BEGIN EXERCISE DATA
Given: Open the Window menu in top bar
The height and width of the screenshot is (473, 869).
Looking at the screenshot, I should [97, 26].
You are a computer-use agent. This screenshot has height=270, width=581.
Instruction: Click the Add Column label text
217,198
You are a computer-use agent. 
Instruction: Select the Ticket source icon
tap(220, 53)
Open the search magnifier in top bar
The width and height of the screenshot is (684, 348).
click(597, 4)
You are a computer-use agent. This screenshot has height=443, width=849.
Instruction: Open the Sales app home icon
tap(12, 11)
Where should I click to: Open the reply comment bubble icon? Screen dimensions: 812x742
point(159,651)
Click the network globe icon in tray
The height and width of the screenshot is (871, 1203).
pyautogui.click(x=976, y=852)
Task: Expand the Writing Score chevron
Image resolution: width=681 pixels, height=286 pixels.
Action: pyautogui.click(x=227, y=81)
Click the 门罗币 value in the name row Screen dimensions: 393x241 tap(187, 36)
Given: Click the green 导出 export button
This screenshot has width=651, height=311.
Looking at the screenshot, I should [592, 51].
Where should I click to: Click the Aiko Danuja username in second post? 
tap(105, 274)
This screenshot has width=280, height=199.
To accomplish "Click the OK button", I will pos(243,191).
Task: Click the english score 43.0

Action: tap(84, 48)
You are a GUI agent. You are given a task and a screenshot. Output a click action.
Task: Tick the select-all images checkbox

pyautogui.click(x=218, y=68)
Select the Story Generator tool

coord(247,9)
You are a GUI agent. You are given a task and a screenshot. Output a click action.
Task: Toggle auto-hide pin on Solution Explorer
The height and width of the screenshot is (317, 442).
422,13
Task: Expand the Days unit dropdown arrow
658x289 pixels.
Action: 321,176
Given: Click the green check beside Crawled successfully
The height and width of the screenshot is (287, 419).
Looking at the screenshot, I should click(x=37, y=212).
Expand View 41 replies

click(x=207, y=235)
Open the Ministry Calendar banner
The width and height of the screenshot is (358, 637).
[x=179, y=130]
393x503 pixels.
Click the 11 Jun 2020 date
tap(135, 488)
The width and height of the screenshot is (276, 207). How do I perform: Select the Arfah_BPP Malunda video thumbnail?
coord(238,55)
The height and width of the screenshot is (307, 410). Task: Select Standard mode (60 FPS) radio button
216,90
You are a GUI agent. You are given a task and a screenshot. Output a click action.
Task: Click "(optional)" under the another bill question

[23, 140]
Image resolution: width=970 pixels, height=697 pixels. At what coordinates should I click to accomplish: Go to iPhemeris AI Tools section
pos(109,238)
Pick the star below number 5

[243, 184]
END EXERCISE DATA
■ WHAT THE TASK REQUIRES ■
Starting from the line holding "The height and width of the screenshot is (307, 410).", restate the remaining lines of the data word for word, including the last.

■ TASK RESPONSE ■
The height and width of the screenshot is (307, 410). Task: Select Standard mode (60 FPS) radio button
216,90
You are a GUI agent. You are given a task and a screenshot. Output a click action.
Task: Click "(optional)" under the another bill question

[23, 140]
Image resolution: width=970 pixels, height=697 pixels. At what coordinates should I click to accomplish: Go to iPhemeris AI Tools section
pos(109,238)
Pick the star below number 5

[243, 184]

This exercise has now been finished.